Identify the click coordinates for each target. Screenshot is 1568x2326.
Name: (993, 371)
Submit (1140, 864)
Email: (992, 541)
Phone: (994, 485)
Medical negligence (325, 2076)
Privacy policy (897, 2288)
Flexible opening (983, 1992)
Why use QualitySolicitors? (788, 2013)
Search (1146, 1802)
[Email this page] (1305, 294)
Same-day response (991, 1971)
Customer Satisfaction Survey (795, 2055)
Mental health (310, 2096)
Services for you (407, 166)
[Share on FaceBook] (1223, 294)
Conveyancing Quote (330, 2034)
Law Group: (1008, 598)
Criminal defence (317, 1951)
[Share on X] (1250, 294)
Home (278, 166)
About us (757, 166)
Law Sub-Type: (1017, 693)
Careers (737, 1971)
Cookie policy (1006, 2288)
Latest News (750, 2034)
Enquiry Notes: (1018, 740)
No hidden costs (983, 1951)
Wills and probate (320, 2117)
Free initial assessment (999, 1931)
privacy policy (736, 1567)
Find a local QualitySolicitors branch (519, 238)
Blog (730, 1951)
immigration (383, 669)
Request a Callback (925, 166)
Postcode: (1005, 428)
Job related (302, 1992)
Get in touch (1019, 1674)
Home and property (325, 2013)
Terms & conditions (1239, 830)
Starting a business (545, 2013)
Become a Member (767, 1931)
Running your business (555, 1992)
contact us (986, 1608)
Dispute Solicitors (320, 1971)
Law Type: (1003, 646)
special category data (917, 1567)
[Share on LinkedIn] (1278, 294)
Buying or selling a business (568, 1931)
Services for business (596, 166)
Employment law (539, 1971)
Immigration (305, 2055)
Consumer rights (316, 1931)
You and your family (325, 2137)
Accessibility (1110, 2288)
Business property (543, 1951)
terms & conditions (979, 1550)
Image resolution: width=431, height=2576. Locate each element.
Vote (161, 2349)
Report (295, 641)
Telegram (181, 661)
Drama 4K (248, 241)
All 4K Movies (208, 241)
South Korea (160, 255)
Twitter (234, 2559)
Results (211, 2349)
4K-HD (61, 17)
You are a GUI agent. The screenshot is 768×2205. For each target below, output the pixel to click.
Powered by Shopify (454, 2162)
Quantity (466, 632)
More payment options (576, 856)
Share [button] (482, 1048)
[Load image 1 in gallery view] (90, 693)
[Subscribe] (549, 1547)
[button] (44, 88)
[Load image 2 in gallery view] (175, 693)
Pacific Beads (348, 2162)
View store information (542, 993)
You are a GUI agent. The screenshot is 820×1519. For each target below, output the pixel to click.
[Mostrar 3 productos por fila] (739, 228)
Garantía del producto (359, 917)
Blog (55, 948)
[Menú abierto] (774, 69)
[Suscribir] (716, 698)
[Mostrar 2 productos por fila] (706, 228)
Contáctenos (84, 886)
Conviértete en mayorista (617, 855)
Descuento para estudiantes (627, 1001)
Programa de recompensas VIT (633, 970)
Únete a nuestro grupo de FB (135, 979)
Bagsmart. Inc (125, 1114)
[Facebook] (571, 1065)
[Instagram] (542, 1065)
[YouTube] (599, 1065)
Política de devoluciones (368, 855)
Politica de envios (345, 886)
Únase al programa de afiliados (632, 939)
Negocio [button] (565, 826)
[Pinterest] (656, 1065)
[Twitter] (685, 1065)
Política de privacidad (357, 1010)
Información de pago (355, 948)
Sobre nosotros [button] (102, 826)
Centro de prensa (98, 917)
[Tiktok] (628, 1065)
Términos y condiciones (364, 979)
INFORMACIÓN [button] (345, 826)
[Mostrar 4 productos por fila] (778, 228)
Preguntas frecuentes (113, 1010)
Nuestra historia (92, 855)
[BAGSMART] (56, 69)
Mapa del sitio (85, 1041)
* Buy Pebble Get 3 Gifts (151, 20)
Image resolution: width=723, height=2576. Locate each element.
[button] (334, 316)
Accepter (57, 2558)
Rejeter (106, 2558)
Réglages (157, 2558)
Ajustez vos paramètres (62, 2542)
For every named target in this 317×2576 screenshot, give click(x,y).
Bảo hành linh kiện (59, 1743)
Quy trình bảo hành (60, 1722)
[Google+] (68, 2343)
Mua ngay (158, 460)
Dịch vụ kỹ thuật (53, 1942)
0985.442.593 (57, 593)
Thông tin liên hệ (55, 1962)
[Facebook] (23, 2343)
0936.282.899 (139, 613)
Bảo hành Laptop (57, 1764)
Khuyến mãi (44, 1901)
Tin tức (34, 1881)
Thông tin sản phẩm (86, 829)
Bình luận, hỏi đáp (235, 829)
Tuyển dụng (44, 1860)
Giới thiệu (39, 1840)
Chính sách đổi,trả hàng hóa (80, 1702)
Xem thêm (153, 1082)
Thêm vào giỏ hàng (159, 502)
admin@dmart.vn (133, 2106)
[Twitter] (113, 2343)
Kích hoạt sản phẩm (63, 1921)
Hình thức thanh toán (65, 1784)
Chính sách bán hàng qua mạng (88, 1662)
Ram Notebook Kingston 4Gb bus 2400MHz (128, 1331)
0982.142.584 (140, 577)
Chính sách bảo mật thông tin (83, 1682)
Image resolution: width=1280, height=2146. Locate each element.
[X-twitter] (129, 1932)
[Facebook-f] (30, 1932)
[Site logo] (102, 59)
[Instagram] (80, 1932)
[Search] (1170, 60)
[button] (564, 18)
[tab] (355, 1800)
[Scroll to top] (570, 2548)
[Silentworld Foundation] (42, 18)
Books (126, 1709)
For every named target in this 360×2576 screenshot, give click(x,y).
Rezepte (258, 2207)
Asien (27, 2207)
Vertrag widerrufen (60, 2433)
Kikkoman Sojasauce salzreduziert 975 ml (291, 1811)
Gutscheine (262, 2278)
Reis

+ + + + + + +

## Task statement
The records above must be printed again in full, exactly as written.

## Output
Identify the click coordinates for each target. Screenshot is 1568x2326.
Name: (993, 371)
Submit (1140, 864)
Email: (992, 541)
Phone: (994, 485)
Medical negligence (325, 2076)
Privacy policy (897, 2288)
Flexible opening (983, 1992)
Why use QualitySolicitors? (788, 2013)
Search (1146, 1802)
[Email this page] (1305, 294)
Same-day response (991, 1971)
Customer Satisfaction Survey (795, 2055)
Mental health (310, 2096)
Services for you (407, 166)
[Share on FaceBook] (1223, 294)
Conveyancing Quote (330, 2034)
Law Group: (1008, 598)
Criminal defence (317, 1951)
[Share on X] (1250, 294)
Home (278, 166)
About us (757, 166)
Law Sub-Type: (1017, 693)
Careers (737, 1971)
Cookie policy (1006, 2288)
Latest News (750, 2034)
Enquiry Notes: (1018, 740)
No hidden costs (983, 1951)
Wills and probate (320, 2117)
Free initial assessment (999, 1931)
privacy policy (736, 1567)
Find a local QualitySolicitors branch (519, 238)
Blog (730, 1951)
immigration (383, 669)
Request a Callback (925, 166)
Postcode: (1005, 428)
Job related (302, 1992)
Get in touch (1019, 1674)
Home and property (325, 2013)
Terms & conditions (1239, 830)
Starting a business (545, 2013)
Become a Member (767, 1931)
Running your business (555, 1992)
contact us (986, 1608)
Dispute Solicitors (320, 1971)
Law Type: (1003, 646)
special category data (917, 1567)
[Share on LinkedIn] (1278, 294)
Buying or selling a business (568, 1931)
Services for business (596, 166)
Employment law (539, 1971)
Immigration (305, 2055)
Consumer rights (316, 1931)
You and your family (325, 2137)
Accessibility (1110, 2288)
Business property (543, 1951)
terms & conditions (979, 1550)
Image resolution: width=431, height=2576. Locate each element.
Vote (161, 2349)
Report (295, 641)
Telegram (181, 661)
Drama 4K (248, 241)
All 4K Movies (208, 241)
South Korea (160, 255)
Twitter (234, 2559)
Results (211, 2349)
4K-HD (61, 17)
You are a GUI agent. The screenshot is 768×2205. For each target below, output the pixel to click.
Powered by Shopify (454, 2162)
Quantity (466, 632)
More payment options (576, 856)
Share [button] (482, 1048)
[Load image 1 in gallery view] (90, 693)
[Subscribe] (549, 1547)
[button] (44, 88)
[Load image 2 in gallery view] (175, 693)
Pacific Beads (348, 2162)
View store information (542, 993)
You are a GUI agent. The screenshot is 820×1519. For each target below, output the pixel to click.
[Mostrar 3 productos por fila] (739, 228)
Garantía del producto (359, 917)
Blog (55, 948)
[Menú abierto] (774, 69)
[Suscribir] (716, 698)
[Mostrar 2 productos por fila] (706, 228)
Contáctenos (84, 886)
Conviértete en mayorista (617, 855)
Descuento para estudiantes (627, 1001)
Programa de recompensas VIT (633, 970)
Únete a nuestro grupo de FB (135, 979)
Bagsmart. Inc (125, 1114)
[Facebook] (571, 1065)
[Instagram] (542, 1065)
[YouTube] (599, 1065)
Política de devoluciones (368, 855)
Politica de envios (345, 886)
Únase al programa de afiliados (632, 939)
Negocio [button] (565, 826)
[Pinterest] (656, 1065)
[Twitter] (685, 1065)
Política de privacidad (357, 1010)
Información de pago (355, 948)
Sobre nosotros [button] (102, 826)
Centro de prensa (98, 917)
[Tiktok] (628, 1065)
Términos y condiciones (364, 979)
INFORMACIÓN [button] (345, 826)
[Mostrar 4 productos por fila] (778, 228)
Preguntas frecuentes (113, 1010)
Nuestra historia (92, 855)
[BAGSMART] (56, 69)
Mapa del sitio (85, 1041)
* Buy Pebble Get 3 Gifts (151, 20)
Image resolution: width=723, height=2576. Locate each element.
[button] (334, 316)
Accepter (57, 2558)
Rejeter (106, 2558)
Réglages (157, 2558)
Ajustez vos paramètres (62, 2542)
For every named target in this 317×2576 screenshot, give click(x,y).
Bảo hành linh kiện (59, 1743)
Quy trình bảo hành (60, 1722)
[Google+] (68, 2343)
Mua ngay (158, 460)
Dịch vụ kỹ thuật (53, 1942)
0985.442.593 (57, 593)
Thông tin liên hệ (55, 1962)
[Facebook] (23, 2343)
0936.282.899 (139, 613)
Bảo hành Laptop (57, 1764)
Khuyến mãi (44, 1901)
Tin tức (34, 1881)
Thông tin sản phẩm (86, 829)
Bình luận, hỏi đáp (235, 829)
Tuyển dụng (44, 1860)
Giới thiệu (39, 1840)
Chính sách đổi,trả hàng hóa (80, 1702)
Xem thêm (153, 1082)
Thêm vào giỏ hàng (159, 502)
admin@dmart.vn (133, 2106)
[Twitter] (113, 2343)
Kích hoạt sản phẩm (63, 1921)
Hình thức thanh toán (65, 1784)
Chính sách bán hàng qua mạng (88, 1662)
Ram Notebook Kingston 4Gb bus 2400MHz (128, 1331)
0982.142.584 (140, 577)
Chính sách bảo mật thông tin (83, 1682)
Image resolution: width=1280, height=2146. Locate each element.
[X-twitter] (129, 1932)
[Facebook-f] (30, 1932)
[Site logo] (102, 59)
[Instagram] (80, 1932)
[Search] (1170, 60)
[button] (564, 18)
[tab] (355, 1800)
[Scroll to top] (570, 2548)
[Silentworld Foundation] (42, 18)
Books (126, 1709)
For every named target in this 360×2576 screenshot, give click(x,y).
Rezepte (258, 2207)
Asien (27, 2207)
Vertrag widerrufen (60, 2433)
Kikkoman Sojasauce salzreduziert 975 ml (291, 1811)
Gutscheine (262, 2278)
Reis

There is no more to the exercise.